# Live vs. Feeder cattle



## ANewman

I don't know much about cattle, but when I look at commodity prices there is a distinction made between live cattle and feeder cattle. I'm just curious, what is the difference?


----------



## swmnhay

Live cattle are ready for slaughter.Here are the CME specs.

http://www.cmegroup.com/trading/agricultural/livestock/live-cattle_contract_specifications.html

Feeder cattle are cattle going on feed 650-850 lbs,here are CME specs.

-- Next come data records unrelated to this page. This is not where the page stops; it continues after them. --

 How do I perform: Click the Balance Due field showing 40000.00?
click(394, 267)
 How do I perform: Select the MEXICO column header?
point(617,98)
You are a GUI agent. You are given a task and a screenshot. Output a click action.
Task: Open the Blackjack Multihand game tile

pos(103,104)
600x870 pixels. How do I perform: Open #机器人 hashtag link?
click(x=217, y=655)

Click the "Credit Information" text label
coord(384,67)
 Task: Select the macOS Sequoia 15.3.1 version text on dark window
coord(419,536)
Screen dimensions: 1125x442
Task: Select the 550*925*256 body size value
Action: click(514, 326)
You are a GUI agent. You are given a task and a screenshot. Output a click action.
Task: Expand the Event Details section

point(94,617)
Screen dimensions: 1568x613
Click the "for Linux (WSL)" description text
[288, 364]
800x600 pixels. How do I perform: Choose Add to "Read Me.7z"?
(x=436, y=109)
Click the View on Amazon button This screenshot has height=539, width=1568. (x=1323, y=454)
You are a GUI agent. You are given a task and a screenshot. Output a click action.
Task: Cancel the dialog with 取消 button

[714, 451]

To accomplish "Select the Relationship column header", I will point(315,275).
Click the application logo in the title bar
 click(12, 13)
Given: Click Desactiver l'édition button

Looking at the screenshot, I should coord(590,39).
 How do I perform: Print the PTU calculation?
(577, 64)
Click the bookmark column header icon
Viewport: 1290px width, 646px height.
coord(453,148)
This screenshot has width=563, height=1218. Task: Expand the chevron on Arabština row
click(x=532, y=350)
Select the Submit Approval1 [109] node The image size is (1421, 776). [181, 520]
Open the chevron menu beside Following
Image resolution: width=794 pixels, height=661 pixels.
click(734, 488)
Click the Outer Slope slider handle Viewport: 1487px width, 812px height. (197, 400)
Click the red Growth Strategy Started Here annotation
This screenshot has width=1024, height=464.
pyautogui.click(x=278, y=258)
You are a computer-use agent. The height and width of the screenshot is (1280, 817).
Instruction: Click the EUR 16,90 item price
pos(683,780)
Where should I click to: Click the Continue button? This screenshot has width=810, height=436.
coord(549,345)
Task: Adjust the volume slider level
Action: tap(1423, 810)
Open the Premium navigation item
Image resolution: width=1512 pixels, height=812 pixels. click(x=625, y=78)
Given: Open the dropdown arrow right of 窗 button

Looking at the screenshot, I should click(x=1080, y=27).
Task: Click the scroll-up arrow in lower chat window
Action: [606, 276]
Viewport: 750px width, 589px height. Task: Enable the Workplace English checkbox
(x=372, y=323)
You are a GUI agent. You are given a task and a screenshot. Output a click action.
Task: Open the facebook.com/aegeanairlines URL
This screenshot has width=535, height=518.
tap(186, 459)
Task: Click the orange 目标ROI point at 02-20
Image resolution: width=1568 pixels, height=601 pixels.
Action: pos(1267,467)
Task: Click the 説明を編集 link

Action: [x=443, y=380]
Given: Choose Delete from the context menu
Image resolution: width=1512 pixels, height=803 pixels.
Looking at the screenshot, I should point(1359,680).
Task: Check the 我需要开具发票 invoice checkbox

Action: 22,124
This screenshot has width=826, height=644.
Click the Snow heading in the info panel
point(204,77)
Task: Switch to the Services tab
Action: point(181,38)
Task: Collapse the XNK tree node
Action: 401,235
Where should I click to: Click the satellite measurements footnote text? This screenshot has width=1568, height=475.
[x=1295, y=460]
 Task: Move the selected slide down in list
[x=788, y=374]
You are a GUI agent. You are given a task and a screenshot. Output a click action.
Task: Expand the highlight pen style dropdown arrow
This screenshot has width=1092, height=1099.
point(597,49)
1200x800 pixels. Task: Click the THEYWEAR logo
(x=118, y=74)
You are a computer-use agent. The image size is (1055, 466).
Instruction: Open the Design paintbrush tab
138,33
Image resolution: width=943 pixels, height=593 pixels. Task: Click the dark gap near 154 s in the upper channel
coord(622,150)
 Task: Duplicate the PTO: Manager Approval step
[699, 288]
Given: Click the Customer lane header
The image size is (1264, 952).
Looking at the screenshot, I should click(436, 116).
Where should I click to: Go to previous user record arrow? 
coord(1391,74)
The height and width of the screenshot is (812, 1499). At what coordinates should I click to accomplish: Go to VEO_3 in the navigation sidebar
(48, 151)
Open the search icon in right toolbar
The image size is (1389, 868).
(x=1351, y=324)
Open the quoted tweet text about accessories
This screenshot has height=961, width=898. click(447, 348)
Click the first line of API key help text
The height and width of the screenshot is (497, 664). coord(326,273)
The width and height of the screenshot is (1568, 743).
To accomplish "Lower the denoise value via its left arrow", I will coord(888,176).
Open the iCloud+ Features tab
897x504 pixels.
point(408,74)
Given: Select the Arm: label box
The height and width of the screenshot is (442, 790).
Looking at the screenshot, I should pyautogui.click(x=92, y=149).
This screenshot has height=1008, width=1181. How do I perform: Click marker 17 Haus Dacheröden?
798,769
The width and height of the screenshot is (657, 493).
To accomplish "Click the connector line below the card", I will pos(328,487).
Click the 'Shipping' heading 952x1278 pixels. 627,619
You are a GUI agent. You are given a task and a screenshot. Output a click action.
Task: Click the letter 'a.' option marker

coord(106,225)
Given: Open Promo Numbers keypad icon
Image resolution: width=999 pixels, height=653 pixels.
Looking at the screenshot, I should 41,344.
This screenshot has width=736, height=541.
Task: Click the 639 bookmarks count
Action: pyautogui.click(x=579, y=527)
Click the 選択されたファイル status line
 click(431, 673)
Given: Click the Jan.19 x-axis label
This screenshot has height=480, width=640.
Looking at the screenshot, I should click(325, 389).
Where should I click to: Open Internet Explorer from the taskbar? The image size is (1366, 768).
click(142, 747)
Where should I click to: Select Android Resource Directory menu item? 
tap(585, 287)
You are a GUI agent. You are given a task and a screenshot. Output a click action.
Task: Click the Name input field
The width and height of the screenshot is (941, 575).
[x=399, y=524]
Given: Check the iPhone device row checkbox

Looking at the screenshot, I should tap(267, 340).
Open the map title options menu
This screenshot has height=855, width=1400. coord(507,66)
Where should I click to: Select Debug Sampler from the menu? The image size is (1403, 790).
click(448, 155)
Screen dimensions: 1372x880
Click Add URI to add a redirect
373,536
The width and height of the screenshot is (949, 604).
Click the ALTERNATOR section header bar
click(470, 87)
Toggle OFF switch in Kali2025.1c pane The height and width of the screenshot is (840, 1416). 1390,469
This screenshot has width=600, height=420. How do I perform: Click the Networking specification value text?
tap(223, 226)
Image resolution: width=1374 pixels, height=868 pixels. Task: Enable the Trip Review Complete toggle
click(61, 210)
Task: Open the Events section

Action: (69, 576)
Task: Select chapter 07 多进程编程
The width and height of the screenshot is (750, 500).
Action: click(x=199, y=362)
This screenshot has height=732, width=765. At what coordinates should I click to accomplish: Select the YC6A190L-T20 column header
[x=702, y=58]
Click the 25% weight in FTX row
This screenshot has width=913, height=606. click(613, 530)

http://www.cmegroup.com/trading/agricultural/livestock/feeder-cattle_contract_specifications.html


----------



## ANewman

Why are feeders priced higher? It seems to me live cattle would be higher because they've been fed and ready for slaughter.


----------



## Nitram

price per pound heavier weight lower per pound price but tends to be more per head. a feeder will gain more weight bringing profit at next step. clear as mud? Martin


----------



## ANewman

Nitram said:


> clear as mud? Martin


Yep... not sure I follow tho

After feeders reach slaughter weight u get less $ per lb?


----------



## Nitram

Yes but more per head


----------



## swmnhay

I'll try to explain it.

Feeder at 600 lbs x $1.60 = $1060
Feed costs to fatten 600 to 1400 lbs = 800 lbs of gain @ $1.00 per lb = $800
total cost to fatten a feeder to market.$1860

Selling price 1400 lbs x $130=$1820

$40 loss

So need to pay less for the feeder
get more for the fats
or put on gain for less $

Wecome to the world of feeding cattle


----------



## steve in IN

Maybe this helps. The profit is made by putting the weight on the feeder to get it to slaughter. The cheaper the cost of gain the more profit. hope this helps.


----------